Check out aloha4franka for the gripper used in the videos.

Why?

Learning-based controllers, such as diffusion policies, deep reinforcement learning, and vision-action-models in general, typically output low-frequency or sporadic target poses, necessitating a low-level controller to track these references smoothly, especially in contact-rich environments. While ROS2 frameworks like MoveIt offer comprehensive motion planning capabilities, they are often unnecessarily complex for tasks requiring simple, real-time pose or joint servoing.

We present a set of lightweight, torque-based Cartesian and joint-space controllers implemented in C++ for ros2_control, compatible with any robot exposing an effort interface—a common standard among modern manipulators. Our controllers incorporate friction compensation, joint limit avoidance, and error clipping, and have been validated on the Franka Robotics FR3 on hardware, and on various platforms in simulation.

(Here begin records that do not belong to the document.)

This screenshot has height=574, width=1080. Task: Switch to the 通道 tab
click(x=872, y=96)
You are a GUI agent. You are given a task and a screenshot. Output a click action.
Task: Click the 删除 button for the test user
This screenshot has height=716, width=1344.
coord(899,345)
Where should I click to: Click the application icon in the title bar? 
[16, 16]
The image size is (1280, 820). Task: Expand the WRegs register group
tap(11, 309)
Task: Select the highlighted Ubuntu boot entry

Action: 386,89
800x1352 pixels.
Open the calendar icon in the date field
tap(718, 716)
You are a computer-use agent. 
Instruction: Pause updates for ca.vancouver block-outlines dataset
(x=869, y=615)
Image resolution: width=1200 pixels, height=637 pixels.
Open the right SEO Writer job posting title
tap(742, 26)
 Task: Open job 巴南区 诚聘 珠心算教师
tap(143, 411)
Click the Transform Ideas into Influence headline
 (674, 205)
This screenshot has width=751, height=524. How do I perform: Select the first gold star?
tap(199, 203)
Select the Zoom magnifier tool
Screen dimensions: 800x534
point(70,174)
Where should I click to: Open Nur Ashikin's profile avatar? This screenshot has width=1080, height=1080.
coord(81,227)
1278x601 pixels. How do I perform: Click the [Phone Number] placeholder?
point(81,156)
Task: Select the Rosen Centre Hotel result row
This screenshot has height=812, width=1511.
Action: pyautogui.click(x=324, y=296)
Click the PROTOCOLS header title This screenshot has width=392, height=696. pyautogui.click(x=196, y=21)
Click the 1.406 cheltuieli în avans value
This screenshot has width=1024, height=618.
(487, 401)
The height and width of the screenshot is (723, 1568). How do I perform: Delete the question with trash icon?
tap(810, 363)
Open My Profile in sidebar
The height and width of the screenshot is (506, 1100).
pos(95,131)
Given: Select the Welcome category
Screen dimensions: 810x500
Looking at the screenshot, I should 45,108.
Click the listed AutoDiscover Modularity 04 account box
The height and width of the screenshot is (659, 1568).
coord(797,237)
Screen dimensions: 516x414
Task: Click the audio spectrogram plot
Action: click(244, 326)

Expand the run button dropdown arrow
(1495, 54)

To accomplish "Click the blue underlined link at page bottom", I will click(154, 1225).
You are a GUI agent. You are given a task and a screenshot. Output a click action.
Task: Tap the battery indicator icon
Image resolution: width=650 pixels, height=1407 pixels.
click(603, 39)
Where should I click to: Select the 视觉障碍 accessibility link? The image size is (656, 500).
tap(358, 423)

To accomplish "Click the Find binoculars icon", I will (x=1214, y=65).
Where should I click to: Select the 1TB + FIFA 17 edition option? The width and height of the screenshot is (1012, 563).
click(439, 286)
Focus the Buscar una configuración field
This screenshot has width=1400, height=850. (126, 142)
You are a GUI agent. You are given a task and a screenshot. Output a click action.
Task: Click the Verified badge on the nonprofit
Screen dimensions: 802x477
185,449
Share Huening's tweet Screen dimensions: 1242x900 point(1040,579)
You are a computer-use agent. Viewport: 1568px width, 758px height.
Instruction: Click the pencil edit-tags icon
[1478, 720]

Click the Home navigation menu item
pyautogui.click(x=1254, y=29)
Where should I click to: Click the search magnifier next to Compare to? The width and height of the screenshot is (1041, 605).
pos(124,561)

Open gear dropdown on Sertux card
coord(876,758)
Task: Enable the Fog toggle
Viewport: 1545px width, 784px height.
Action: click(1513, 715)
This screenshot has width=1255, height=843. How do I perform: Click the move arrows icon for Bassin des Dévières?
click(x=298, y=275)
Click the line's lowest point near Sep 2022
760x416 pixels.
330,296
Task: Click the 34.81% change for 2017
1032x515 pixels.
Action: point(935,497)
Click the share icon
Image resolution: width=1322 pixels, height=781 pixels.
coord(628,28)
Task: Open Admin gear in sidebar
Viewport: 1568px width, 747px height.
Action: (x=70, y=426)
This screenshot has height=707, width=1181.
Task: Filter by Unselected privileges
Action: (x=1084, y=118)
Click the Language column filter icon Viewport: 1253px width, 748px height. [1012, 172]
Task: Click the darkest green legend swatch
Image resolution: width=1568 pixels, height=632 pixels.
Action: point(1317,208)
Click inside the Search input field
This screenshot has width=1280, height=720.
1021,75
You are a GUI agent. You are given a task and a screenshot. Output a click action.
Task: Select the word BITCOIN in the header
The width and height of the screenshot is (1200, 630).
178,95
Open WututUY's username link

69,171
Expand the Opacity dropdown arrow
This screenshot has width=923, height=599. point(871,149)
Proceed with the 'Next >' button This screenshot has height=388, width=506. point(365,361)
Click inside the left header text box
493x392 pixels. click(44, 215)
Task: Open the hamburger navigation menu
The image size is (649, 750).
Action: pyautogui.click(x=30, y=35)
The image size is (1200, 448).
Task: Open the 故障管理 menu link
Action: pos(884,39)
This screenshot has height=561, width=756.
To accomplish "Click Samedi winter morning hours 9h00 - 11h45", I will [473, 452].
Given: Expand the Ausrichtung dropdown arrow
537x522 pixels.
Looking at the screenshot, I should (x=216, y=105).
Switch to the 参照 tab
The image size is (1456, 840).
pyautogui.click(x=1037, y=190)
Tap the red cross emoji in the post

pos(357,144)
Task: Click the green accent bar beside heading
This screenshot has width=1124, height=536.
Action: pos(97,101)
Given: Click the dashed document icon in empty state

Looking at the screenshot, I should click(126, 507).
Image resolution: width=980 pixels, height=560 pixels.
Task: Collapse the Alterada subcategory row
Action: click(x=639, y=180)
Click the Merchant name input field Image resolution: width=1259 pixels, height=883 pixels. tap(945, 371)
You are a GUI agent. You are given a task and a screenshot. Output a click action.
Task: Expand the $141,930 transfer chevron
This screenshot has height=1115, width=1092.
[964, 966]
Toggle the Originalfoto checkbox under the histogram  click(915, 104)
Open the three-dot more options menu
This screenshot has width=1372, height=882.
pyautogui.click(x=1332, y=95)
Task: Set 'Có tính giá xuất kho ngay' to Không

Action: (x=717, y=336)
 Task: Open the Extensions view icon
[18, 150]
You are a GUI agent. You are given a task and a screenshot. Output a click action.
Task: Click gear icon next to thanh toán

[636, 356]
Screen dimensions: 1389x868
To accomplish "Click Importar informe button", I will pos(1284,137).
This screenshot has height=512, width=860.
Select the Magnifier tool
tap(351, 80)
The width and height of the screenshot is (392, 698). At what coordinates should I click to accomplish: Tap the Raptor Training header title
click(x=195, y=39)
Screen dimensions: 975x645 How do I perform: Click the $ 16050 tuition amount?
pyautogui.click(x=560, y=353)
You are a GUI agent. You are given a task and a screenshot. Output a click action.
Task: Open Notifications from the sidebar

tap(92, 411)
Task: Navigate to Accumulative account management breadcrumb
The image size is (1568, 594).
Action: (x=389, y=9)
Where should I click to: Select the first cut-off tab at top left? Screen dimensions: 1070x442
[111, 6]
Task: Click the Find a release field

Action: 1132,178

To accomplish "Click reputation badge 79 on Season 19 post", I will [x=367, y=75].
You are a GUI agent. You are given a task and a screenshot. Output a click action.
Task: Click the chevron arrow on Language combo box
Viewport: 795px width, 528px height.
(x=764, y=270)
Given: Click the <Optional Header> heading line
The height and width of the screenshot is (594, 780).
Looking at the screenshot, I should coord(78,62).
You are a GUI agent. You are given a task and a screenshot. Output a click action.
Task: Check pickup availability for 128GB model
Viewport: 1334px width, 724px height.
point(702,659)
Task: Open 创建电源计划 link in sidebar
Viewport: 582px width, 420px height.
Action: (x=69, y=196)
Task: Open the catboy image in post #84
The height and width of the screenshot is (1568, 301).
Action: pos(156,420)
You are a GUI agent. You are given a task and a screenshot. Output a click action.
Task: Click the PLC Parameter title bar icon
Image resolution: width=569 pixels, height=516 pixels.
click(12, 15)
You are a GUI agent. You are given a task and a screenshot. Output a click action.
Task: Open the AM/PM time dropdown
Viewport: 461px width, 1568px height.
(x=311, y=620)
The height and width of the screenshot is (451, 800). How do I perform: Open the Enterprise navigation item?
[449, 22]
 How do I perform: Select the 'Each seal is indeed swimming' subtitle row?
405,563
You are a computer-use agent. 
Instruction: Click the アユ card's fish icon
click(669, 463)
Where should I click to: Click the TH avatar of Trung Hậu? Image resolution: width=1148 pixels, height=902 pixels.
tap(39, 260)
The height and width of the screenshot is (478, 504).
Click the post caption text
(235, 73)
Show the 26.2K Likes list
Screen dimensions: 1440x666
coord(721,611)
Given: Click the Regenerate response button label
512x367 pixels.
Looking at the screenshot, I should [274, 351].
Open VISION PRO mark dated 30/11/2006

We provide tooling to collect data in LeRobotDataset format using teleoperation and deploy learning-based policies with minimal effort using CRISP_PY and CRISP_GYM.

Why the name "CRISP"? "CRISP" reflects our design philosophy behind the package: a concise, to-the-point implementation for easy deployment and integration in other software stacks.

Real World Deployments

Our controllers have been tested in real hardware on the following robots:

Many thanks community contributions:

  • Lev Kozlov @lvjonok for testing and providing interfaces for the Panda/FER.
  • Vincenzo Orlando @VinsOrl09 for testing and providing interfaces for the UR robots.

Check the robots in action:

UR5 Robot using a CRISP controller to track a circular trajectory while being disturbed.
End-To-End policy stacking Lego bricks with the CRISP controllers.

Features

  • 🐍 Python interface to move your ROS2 robot around without having to think about topics, spinning, and more ROS2 concepts but without losing the powerful ROS2 API. Check CRISP_PY for more information and examples.
  • 🔁 Gymnasium environment with utilities to deploy learning-based policies and record trajectories in LeRobotFormat. Check CRISP_GYM.
  • Demos showcasing how to use the controller with FR3 of Franka Emika in single and bimanual setup. Check the crisp_controller_demos.
  • ⚙️ Dynamically and highly parametrizable: powered by the generate_parameter_library you can modify stiffness and more during operation.
  • 🤖 Operational Space Controller as well as Cartesian Impedance Controller for torque-based control.
  • 🚫 No MoveIt or complicated path-planning, just a simple C++ ros2_controller. Ready to use.

Citing

You can check our preprint on arXiv: 2509.06819

@misc{pro2025crispcompliantros2,
      title={CRISP - Compliant ROS2 Controllers for Learning-Based Manipulation Policies and Teleoperation}, 
      author={Daniel San José Pro and Oliver Hausdörfer and Ralf Römer and Maximilian Dösch and Martin Schuck and Angela P. Schöllig},
      year={2025},
      eprint={2509.06819},
      archivePrefix={arXiv},
      primaryClass={cs.RO},
      url={https://arxiv.org/abs/2509.06819}, 
}

  1. The authors are with Technical University of Munich, Germany; TUM School of Computation, Information and Technology, Department of Computer Engineering, Learning Systems and Robotics Lab; Munich Institute of Robotics and Machine Intelligence.